Lettera a mio figlio

Caro figlio mio, dal letto della mia casa, nel profondo della notte, ti scrivo queste riga non per insegnarti qualcosa, la vita stessa ti farà imparare quello che devi, ma mi sento come Padre e avendo la responsabilità di genitore dirti la verità.

Si, caro figlio mio, la verità. Spesso noi questa parola la crediamo il contrario della bugia ma in realtà per verità si intende di aver afferrato il vero senso della vita. Dopo tanti errori, tante ricerche, tanti viaggi, letture e studi, la verità si è manifestata a me non perché io l’abbia trovata ma solo perché Dio ha avuto misericordia.

Figlio mio il motore del mondo è l’amore. Questa è la verità. Nel momento che tu ami i tuoi genitori, nel momento che tu ami il tuo lavoro, nel momento che tu ami la tua famiglia, i tuoi figli, gli amici e come disse Gesù perfino i tuoi nemici allora sei felice, allora tu hai capito il vero senso dell’esistenza umana, allora tu hai afferrato la verità.

Gesù diceva “cercate la verità e la verità vi farà liberi”. Tutto si muove intorno all’amore. Lo stesso Dio dona grazie infinite a chi ama. Ho visto uomini consumarsi per amore, ho visto uomini che hanno perso tutto per amore, ho visto uomini morire per amore. Il loro volto, anche se la loro fine era tragica, ma quella tragedia causata dall’amore rendeva felice quelle persone, le rendeva vere, persone che avevano capito la vita, avevano raggiunto il loro scopo. Invece ho visto uomini per pur avendo accumulato ricchezze ma privi di carità e amore sono arrivati all’ultimo giorno della loro vita tra rimpianti e pianti.

Molti legano la loro felicità alle credenze, alla religione. Figlio mio la verità è l’insegnamento che ci hanno dato i fondatori delle religioni. Lo stesso Buddha, Gesù hanno insegnato pace, amore e rispetto. Che tu un giorno sarai Cristiano, Buddista o altra religione prendi come esempio i capi di queste religioni e segui i loro insegnamenti per raggiungere il vero scopo della vita.

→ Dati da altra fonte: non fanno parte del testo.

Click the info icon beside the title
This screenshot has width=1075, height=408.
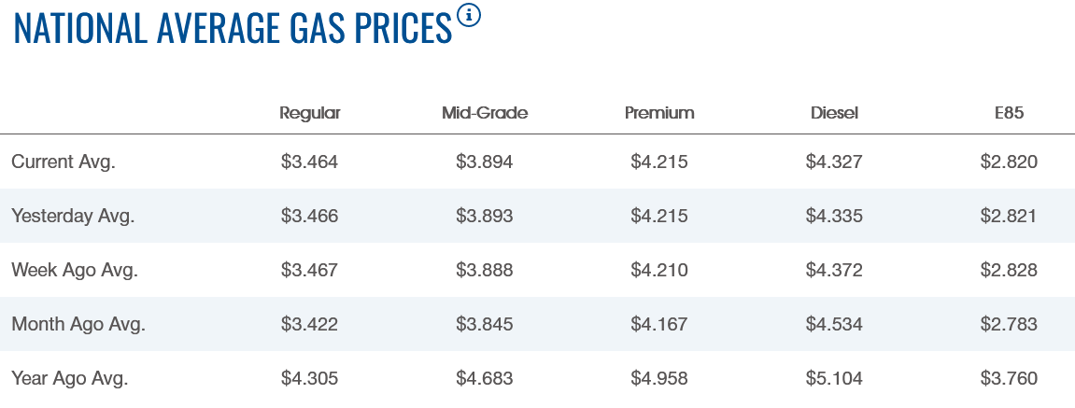(x=469, y=15)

Figlio mio, tra i tormenti della vita, le preoccupazioni, i disagi e le cose belle tieni sempre lo sguardo fisso verso la verità. Costruisci pure la tua esistenza ma ricorda che con te non porterai nulla di quello che hai conquistato ma l’ultimo giorno della tua vita porterai con te solo quello che hai donato.

Da bambino pensavi ai tuoi giochi, al cellulare. Adolescente cercavi il primo amore. Poi fatto grande hai pensato a creare un lavoro, una famiglia ma quando sei arrivato a metà della tua vita ti sei chiesto “che cos’è la vita?” La risposta la trovi in questa lettera “la vita è un un’esperienza, una creazione di Dio che a Dio deve ritornare. Tu devi solo scoprire la tua vocazione, vivere, amare e credere in Dio, tutto ciò che dovrà succedere accadrà anche se tu non lo vuoi. Questa è la vita”.

Molti padri dicono ai loro figli la strada migliore da percorrere, lo stesso mio padre lo faceva. Io invece ti dico scopri la tua vocazione, i tuoi talenti e per tutta la durata della tua vita accresci questi talenti. Solo così sarai felice, solo così potrai amare e creare il tuo capolavoro: la tua vita.

Scopri i tuoi talenti, credi in Dio, ama, ama tutti e sempre. Questo è il motore che si muove l’intera esistenza, tutto il mondo. Questo mi sento di dirti. Se tu fai questo mi rendi felice anche se non compi molti studi, anche se non sarai ricco, anche se il tuo nome sarà tra gli ultimi, ma almeno io sarò felice perchè ascoltando il consiglio di tuo padre avrai capito che cos’è la vita e pur se non sarai tra i grandi uomini sarai anche tu felice. Sai perché? Perché la vita vuole che tu scopra cosa lei è. E quando avrai capito quello che ti ho detto in questa lettera allora coinciderà vita, amore e felicità.